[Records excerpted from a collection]
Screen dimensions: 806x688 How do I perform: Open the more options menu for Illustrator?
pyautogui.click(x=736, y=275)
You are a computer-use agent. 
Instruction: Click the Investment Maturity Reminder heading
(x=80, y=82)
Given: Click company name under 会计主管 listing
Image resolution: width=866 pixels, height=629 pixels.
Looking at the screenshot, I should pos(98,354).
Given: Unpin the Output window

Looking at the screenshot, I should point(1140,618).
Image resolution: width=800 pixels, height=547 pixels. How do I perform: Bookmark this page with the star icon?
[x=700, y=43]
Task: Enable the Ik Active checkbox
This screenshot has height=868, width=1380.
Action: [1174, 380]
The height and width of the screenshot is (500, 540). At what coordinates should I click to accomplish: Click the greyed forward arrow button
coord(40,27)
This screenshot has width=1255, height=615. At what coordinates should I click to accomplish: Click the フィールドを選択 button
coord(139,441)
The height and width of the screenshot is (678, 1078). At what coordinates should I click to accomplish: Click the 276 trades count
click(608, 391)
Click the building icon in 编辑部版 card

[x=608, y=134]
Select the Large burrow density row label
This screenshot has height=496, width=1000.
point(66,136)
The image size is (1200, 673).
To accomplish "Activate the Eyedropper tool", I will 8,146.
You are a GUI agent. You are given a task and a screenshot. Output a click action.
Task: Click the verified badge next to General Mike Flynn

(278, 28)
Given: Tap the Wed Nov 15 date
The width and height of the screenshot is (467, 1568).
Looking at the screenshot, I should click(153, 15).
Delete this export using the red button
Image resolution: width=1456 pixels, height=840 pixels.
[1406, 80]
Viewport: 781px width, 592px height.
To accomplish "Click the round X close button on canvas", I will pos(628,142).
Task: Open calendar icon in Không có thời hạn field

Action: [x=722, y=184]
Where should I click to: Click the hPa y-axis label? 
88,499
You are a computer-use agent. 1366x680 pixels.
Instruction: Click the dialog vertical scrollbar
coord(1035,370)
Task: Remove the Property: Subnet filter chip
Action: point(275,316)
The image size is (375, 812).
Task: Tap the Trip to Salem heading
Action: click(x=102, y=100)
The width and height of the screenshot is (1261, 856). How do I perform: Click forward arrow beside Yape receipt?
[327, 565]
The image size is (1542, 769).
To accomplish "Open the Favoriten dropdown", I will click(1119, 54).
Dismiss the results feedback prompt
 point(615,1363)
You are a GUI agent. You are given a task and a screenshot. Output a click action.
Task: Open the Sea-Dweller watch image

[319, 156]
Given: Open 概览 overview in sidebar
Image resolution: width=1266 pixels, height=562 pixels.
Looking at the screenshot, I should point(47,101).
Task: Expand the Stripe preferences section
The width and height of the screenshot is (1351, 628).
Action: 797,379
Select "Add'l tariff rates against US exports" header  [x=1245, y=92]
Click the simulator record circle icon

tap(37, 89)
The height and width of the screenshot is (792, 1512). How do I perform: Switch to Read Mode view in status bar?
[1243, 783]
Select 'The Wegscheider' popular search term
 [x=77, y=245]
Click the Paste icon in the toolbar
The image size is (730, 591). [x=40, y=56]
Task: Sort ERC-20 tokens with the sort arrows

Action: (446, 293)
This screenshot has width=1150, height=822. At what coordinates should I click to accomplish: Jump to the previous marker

BRIEF: Repeat the data in its entirety, character for character.

WRITTEN RESPONSE:
Screen dimensions: 806x688 How do I perform: Open the more options menu for Illustrator?
pyautogui.click(x=736, y=275)
You are a computer-use agent. 
Instruction: Click the Investment Maturity Reminder heading
(x=80, y=82)
Given: Click company name under 会计主管 listing
Image resolution: width=866 pixels, height=629 pixels.
Looking at the screenshot, I should pos(98,354).
Given: Unpin the Output window

Looking at the screenshot, I should point(1140,618).
Image resolution: width=800 pixels, height=547 pixels. How do I perform: Bookmark this page with the star icon?
[x=700, y=43]
Task: Enable the Ik Active checkbox
This screenshot has height=868, width=1380.
Action: [1174, 380]
The height and width of the screenshot is (500, 540). At what coordinates should I click to accomplish: Click the greyed forward arrow button
coord(40,27)
This screenshot has width=1255, height=615. At what coordinates should I click to accomplish: Click the フィールドを選択 button
coord(139,441)
The height and width of the screenshot is (678, 1078). At what coordinates should I click to accomplish: Click the 276 trades count
click(608, 391)
Click the building icon in 编辑部版 card

[x=608, y=134]
Select the Large burrow density row label
This screenshot has height=496, width=1000.
point(66,136)
The image size is (1200, 673).
To accomplish "Activate the Eyedropper tool", I will 8,146.
You are a GUI agent. You are given a task and a screenshot. Output a click action.
Task: Click the verified badge next to General Mike Flynn

(278, 28)
Given: Tap the Wed Nov 15 date
The width and height of the screenshot is (467, 1568).
Looking at the screenshot, I should click(153, 15).
Delete this export using the red button
Image resolution: width=1456 pixels, height=840 pixels.
[1406, 80]
Viewport: 781px width, 592px height.
To accomplish "Click the round X close button on canvas", I will pos(628,142).
Task: Open calendar icon in Không có thời hạn field

Action: [x=722, y=184]
Where should I click to: Click the hPa y-axis label? 
88,499
You are a computer-use agent. 1366x680 pixels.
Instruction: Click the dialog vertical scrollbar
coord(1035,370)
Task: Remove the Property: Subnet filter chip
Action: point(275,316)
The image size is (375, 812).
Task: Tap the Trip to Salem heading
Action: click(x=102, y=100)
The width and height of the screenshot is (1261, 856). How do I perform: Click forward arrow beside Yape receipt?
[327, 565]
The image size is (1542, 769).
To accomplish "Open the Favoriten dropdown", I will click(1119, 54).
Dismiss the results feedback prompt
 point(615,1363)
You are a GUI agent. You are given a task and a screenshot. Output a click action.
Task: Open the Sea-Dweller watch image

[319, 156]
Given: Open 概览 overview in sidebar
Image resolution: width=1266 pixels, height=562 pixels.
Looking at the screenshot, I should point(47,101).
Task: Expand the Stripe preferences section
The width and height of the screenshot is (1351, 628).
Action: 797,379
Select "Add'l tariff rates against US exports" header  [x=1245, y=92]
Click the simulator record circle icon

tap(37, 89)
The height and width of the screenshot is (792, 1512). How do I perform: Switch to Read Mode view in status bar?
[1243, 783]
Select 'The Wegscheider' popular search term
 [x=77, y=245]
Click the Paste icon in the toolbar
The image size is (730, 591). [x=40, y=56]
Task: Sort ERC-20 tokens with the sort arrows

Action: (446, 293)
This screenshot has width=1150, height=822. At what coordinates should I click to accomplish: Jump to the previous marker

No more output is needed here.